Quantcast
Channel: Glaiel Games Devblog
Viewing all articles
Browse latest Browse all 16

Short little post about C++ const-correctness

$
0
0
Ok, so I don't really like the concept of "const-correctness" in c++, but I never really had a solid reason to dislike it besides laziness. Hence I never really bother to mark class functions as const (except in basic numerical types like Vec2D) unless the compiler whines about it.

Well, until yesterday that is. I was writing a rational number class for the hell of it (mostly as a little exercise for myself). Internally, it's represented as a numerator and denominator value. Now here's the thing: Rational(10, 4) and Rational(5, 2) are effectively identical and behave exactly the same way as far as any user could tell, even if they're represented different internally.
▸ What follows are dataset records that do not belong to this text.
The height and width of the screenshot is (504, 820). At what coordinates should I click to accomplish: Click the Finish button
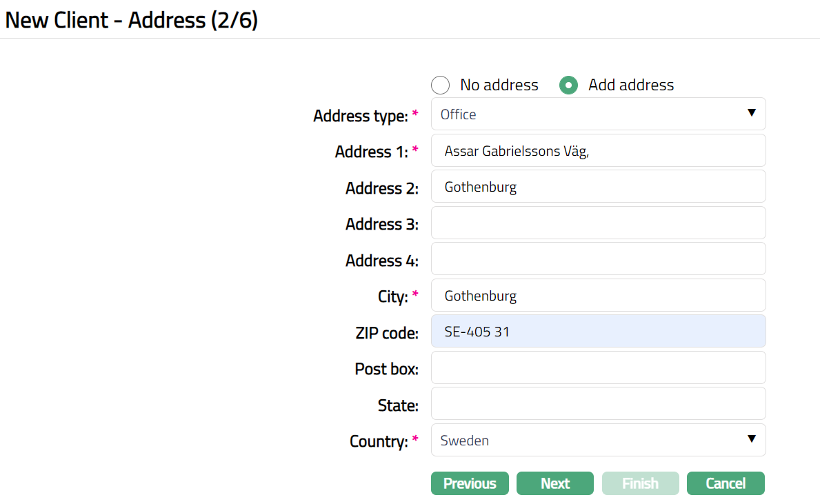(x=640, y=483)
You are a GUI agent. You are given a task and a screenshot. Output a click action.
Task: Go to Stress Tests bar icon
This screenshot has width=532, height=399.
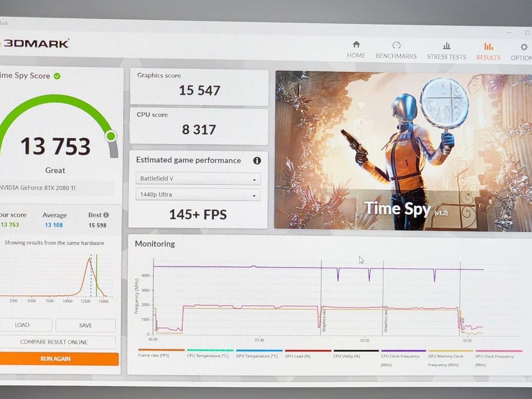447,46
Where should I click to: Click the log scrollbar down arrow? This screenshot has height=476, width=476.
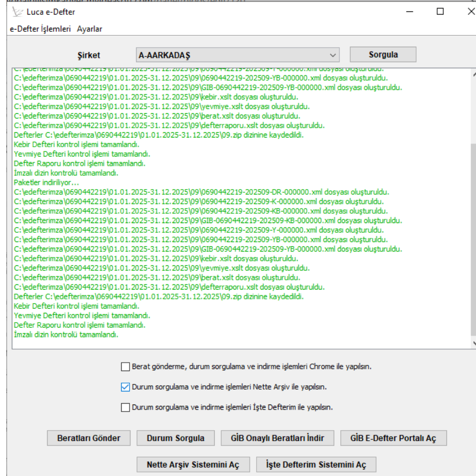(x=474, y=343)
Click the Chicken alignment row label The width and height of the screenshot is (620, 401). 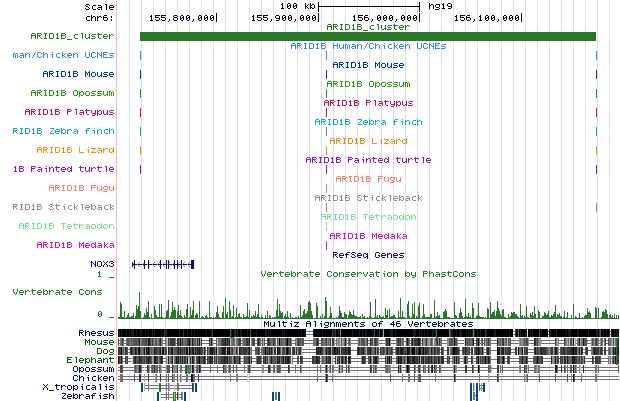[x=94, y=377]
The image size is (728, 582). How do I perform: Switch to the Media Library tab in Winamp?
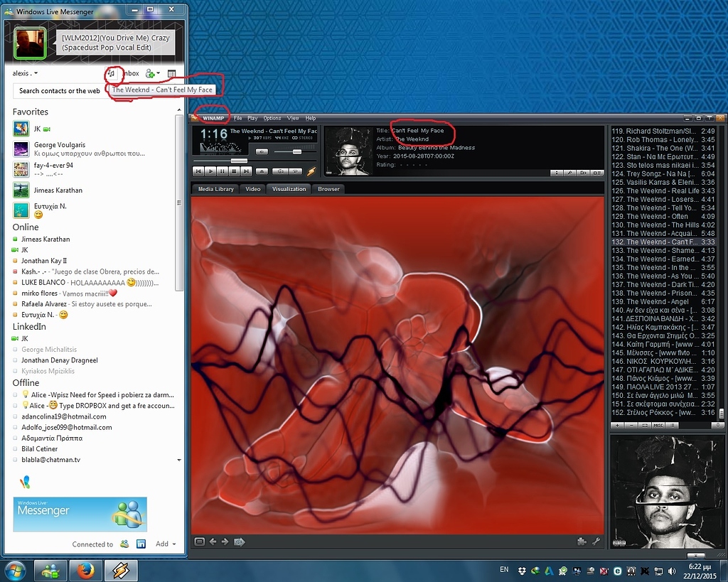coord(215,189)
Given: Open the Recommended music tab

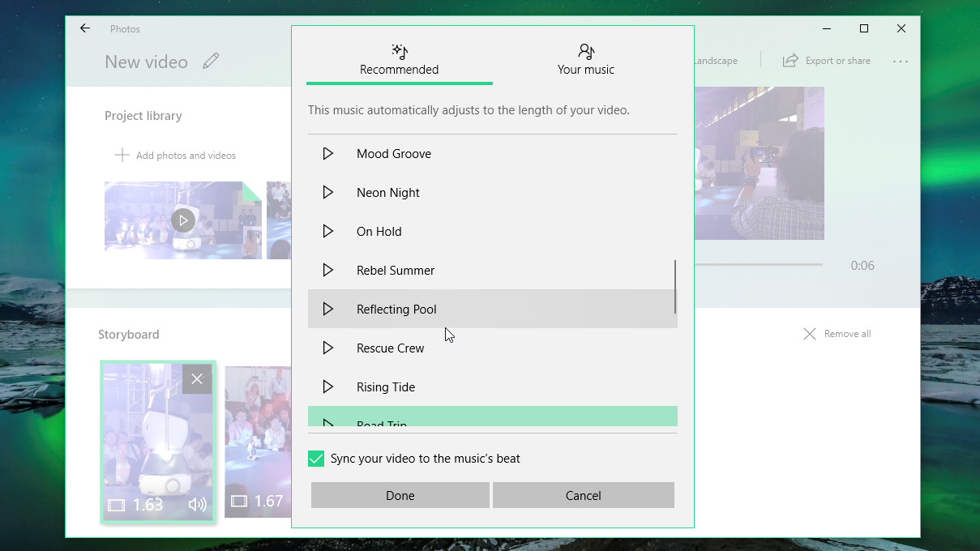Looking at the screenshot, I should coord(399,58).
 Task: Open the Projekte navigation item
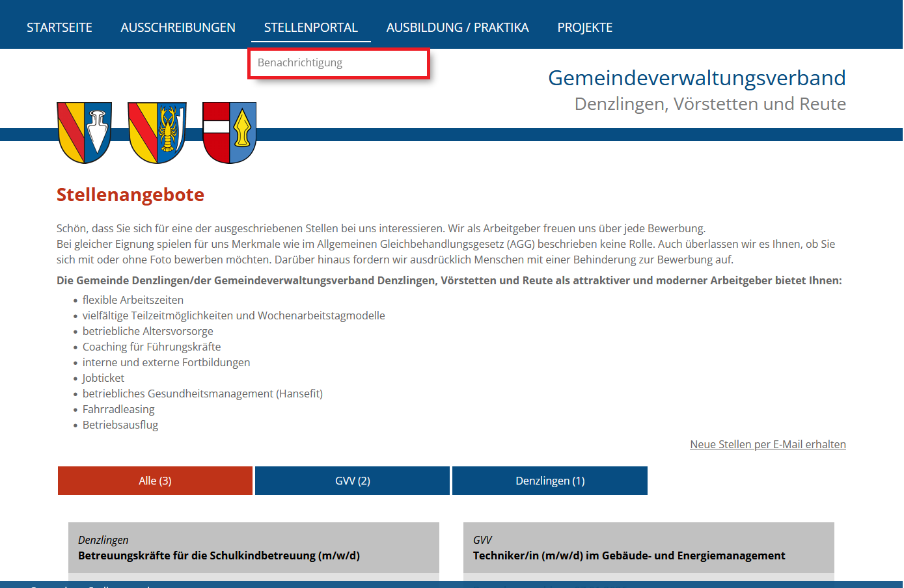[584, 27]
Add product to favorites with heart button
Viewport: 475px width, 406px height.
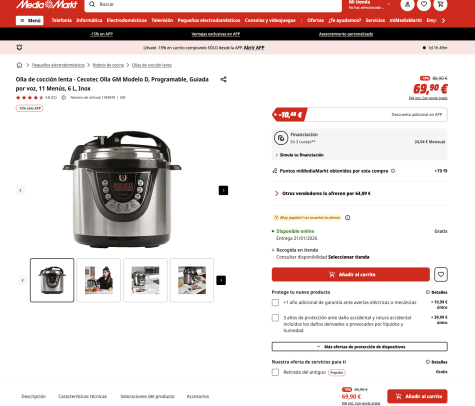pos(441,275)
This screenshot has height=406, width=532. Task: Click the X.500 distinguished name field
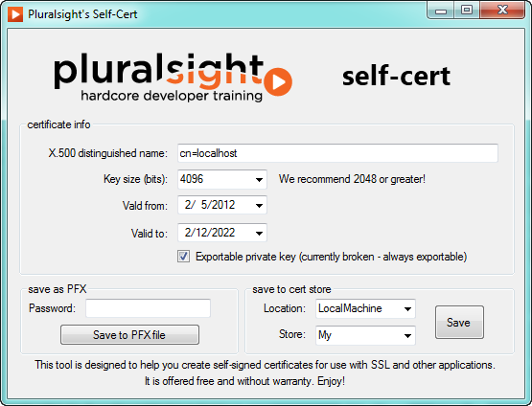pos(337,153)
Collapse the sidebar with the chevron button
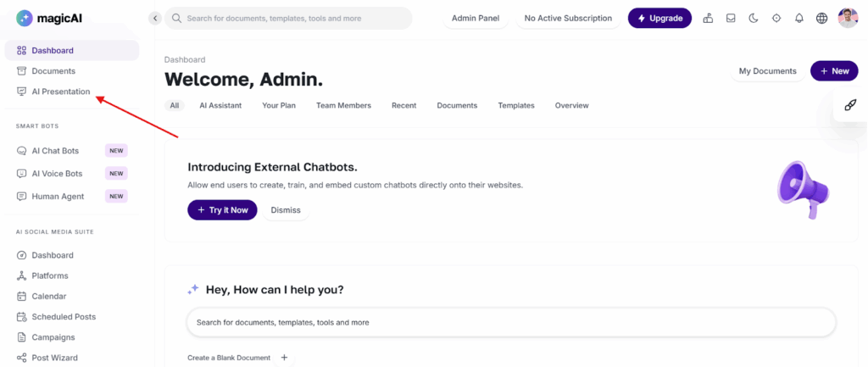The height and width of the screenshot is (367, 868). click(x=154, y=18)
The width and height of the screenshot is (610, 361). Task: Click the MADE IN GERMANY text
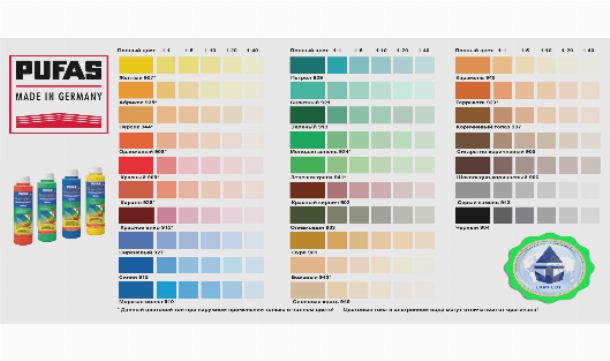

A function, Rational::reduce(), changes the internal representation of the number without actually changing the value of the number. For all intents and purposes, this function is constant.

A few operators require reducing the rationals first, notably operator== (which most would agree should be a constant function).

Yet, reduce can't be labeled const because it changes numerator and denominator, therefore operator== either has to work with temporaries or also can't be labeled const.

Solutions:
- Marking numerator and denominator as mutable, but that's just stupid and unsafe since at this point you basically completely throw the notion of const correctness out the window and you may as well just not mark anything as const [which ends up happening in most of my personal projects].

- const_cast&ltRational*&gt(this)->numerator = blahblahblah
[this is quite ugly, though it does work]

-
void reduce(){ //reducenumbercodehere }
void reduce() const {const_cast&ltRational*&gt(this)->reduce();}
[this is also ugly and boilerplate-y]

//////////////////////
What c++ SHOULD have is a way to mark a function as "mutable const". We can do it with variables already, why not also with functions? Yes it could be abused but so can mutable variables and const_cast.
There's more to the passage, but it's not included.